* [Records to use]

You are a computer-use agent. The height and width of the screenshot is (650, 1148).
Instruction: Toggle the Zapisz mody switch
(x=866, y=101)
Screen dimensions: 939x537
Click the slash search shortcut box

---

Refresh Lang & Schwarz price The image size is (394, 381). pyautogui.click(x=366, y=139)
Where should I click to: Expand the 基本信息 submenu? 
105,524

* [Exercise description] Output the material above exactly, but only from the line that carries "You are a computer-use" through the line that carries "Click the slash search shortcut box".

* [Exercise response]
You are a computer-use agent. The height and width of the screenshot is (650, 1148).
Instruction: Toggle the Zapisz mody switch
(x=866, y=101)
Screen dimensions: 939x537
Click the slash search shortcut box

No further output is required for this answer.